En un peu plus de vingt ans, le « look » des mannequins qui font les « unes » de L’Officiel, Marie Claire, Biba, 20 ans, Vital, Vogue et Elle a singulièrement changé. Désormais, il faut être plus mince, voire plus maigre, de plus en plus dénudée et habillée de façon moulante. Il n’est que de feuilleter ces revues pour s’en convaincre. C’est ce qu’a fait, entre 1980 et 2003, Annie Lacuisse-Chabot, endocrinologue, diabétologue et nutritionniste à la faculté de médecine Pitié-Salpêtrière (Paris). De son étude, il ressort que le modèle mince-maigre-dénudé est passé de 5,6 % à 25 % dans Marie Claire, de 15 % à 87,2 % dans 20 ans et de 26,8 à 86 % dans Vital.

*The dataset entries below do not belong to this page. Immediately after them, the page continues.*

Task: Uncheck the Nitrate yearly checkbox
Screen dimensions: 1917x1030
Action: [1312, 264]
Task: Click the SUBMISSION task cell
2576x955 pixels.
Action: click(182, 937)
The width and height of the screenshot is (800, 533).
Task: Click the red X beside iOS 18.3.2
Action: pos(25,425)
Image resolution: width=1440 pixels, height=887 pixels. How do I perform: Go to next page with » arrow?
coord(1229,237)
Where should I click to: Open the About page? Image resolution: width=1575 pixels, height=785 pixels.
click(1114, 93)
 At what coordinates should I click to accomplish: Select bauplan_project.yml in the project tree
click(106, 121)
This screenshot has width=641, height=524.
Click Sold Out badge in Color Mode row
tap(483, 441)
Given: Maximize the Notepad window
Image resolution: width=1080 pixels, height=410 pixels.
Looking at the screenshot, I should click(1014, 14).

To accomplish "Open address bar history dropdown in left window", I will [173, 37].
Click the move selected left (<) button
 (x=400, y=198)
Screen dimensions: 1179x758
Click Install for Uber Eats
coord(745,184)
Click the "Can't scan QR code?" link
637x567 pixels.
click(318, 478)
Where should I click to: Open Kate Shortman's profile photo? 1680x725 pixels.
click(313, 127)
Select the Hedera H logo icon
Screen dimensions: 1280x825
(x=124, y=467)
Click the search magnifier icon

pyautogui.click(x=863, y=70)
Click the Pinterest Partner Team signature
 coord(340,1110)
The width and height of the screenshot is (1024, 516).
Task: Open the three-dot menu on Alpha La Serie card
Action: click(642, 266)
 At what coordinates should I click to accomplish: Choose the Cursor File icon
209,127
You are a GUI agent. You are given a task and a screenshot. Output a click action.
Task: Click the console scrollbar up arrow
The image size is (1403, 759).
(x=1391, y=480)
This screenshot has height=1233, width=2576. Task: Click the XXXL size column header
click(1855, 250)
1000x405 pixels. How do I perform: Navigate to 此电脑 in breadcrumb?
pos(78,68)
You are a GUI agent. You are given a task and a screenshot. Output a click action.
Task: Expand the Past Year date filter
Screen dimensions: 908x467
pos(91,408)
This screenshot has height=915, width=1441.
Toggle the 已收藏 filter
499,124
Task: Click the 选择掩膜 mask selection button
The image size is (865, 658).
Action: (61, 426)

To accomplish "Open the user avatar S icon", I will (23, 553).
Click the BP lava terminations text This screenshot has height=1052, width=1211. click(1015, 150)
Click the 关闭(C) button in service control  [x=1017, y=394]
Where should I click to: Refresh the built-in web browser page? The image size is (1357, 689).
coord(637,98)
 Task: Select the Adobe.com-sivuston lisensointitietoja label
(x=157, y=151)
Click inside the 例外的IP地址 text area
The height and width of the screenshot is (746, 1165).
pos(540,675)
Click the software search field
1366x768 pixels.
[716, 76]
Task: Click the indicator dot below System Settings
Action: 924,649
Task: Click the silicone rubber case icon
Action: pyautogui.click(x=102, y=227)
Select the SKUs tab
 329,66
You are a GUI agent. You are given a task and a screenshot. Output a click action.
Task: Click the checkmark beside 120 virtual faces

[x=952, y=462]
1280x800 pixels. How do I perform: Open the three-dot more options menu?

Ce constat s’accompagne d’un autre, souligne Annie Lacuisse-Chabot, relatif à l’augmentation croissante des incitations à faire des régimes dans nombre de magazines qui invitent ainsi les lectrices à suivre les canons d’une mode dictée par eux-mêmes. « 

Merci le monde et merci Christiane Galus, rédactrice de l’article, pour ce qui est à ma connaissance une grande première dans la presse française, et qui je l’espère va susciter des réflèxions et faire des émules côté médias. Espérons que la question sera approfondie, que l’on passe de l’historique d’un phénomène à celle d’un business.